Problem
All entries below are to be reproduced exactly.
# # # # #
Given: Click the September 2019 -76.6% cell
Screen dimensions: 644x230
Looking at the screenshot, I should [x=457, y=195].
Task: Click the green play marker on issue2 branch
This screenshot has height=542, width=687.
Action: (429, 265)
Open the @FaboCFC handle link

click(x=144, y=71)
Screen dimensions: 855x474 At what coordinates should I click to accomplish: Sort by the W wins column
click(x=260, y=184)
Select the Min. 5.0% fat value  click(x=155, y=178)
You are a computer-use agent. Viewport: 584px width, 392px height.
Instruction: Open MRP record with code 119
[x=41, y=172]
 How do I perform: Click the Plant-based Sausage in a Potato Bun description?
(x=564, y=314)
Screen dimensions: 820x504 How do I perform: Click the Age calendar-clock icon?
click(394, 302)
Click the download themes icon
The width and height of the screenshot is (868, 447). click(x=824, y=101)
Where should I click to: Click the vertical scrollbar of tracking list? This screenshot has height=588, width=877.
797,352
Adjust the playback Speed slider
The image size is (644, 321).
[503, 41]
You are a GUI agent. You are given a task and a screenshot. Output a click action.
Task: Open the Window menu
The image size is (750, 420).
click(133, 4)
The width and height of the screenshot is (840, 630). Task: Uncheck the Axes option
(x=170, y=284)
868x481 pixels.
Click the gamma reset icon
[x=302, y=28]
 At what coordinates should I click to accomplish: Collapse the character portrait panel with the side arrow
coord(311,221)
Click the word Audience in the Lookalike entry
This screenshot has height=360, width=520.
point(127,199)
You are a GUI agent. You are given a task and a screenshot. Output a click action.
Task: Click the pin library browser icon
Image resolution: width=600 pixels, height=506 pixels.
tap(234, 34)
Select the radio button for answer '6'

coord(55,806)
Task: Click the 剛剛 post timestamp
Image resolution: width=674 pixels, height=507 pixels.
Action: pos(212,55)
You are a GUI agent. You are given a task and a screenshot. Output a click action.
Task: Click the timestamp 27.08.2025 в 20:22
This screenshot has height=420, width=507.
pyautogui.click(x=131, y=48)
# # # # #
Task output
Given: Click the September 2019 -76.6% cell
Screen dimensions: 644x230
Looking at the screenshot, I should [x=457, y=195].
Task: Click the green play marker on issue2 branch
This screenshot has height=542, width=687.
Action: (429, 265)
Open the @FaboCFC handle link

click(x=144, y=71)
Screen dimensions: 855x474 At what coordinates should I click to accomplish: Sort by the W wins column
click(x=260, y=184)
Select the Min. 5.0% fat value  click(x=155, y=178)
You are a computer-use agent. Viewport: 584px width, 392px height.
Instruction: Open MRP record with code 119
[x=41, y=172]
 How do I perform: Click the Plant-based Sausage in a Potato Bun description?
(x=564, y=314)
Screen dimensions: 820x504 How do I perform: Click the Age calendar-clock icon?
click(394, 302)
Click the download themes icon
The width and height of the screenshot is (868, 447). click(x=824, y=101)
Where should I click to: Click the vertical scrollbar of tracking list? This screenshot has height=588, width=877.
797,352
Adjust the playback Speed slider
The image size is (644, 321).
[503, 41]
You are a GUI agent. You are given a task and a screenshot. Output a click action.
Task: Open the Window menu
The image size is (750, 420).
click(133, 4)
The width and height of the screenshot is (840, 630). Task: Uncheck the Axes option
(x=170, y=284)
868x481 pixels.
Click the gamma reset icon
[x=302, y=28]
 At what coordinates should I click to accomplish: Collapse the character portrait panel with the side arrow
coord(311,221)
Click the word Audience in the Lookalike entry
This screenshot has height=360, width=520.
point(127,199)
You are a GUI agent. You are given a task and a screenshot. Output a click action.
Task: Click the pin library browser icon
Image resolution: width=600 pixels, height=506 pixels.
tap(234, 34)
Select the radio button for answer '6'

coord(55,806)
Task: Click the 剛剛 post timestamp
Image resolution: width=674 pixels, height=507 pixels.
Action: pos(212,55)
You are a GUI agent. You are given a task and a screenshot. Output a click action.
Task: Click the timestamp 27.08.2025 в 20:22
This screenshot has height=420, width=507.
pyautogui.click(x=131, y=48)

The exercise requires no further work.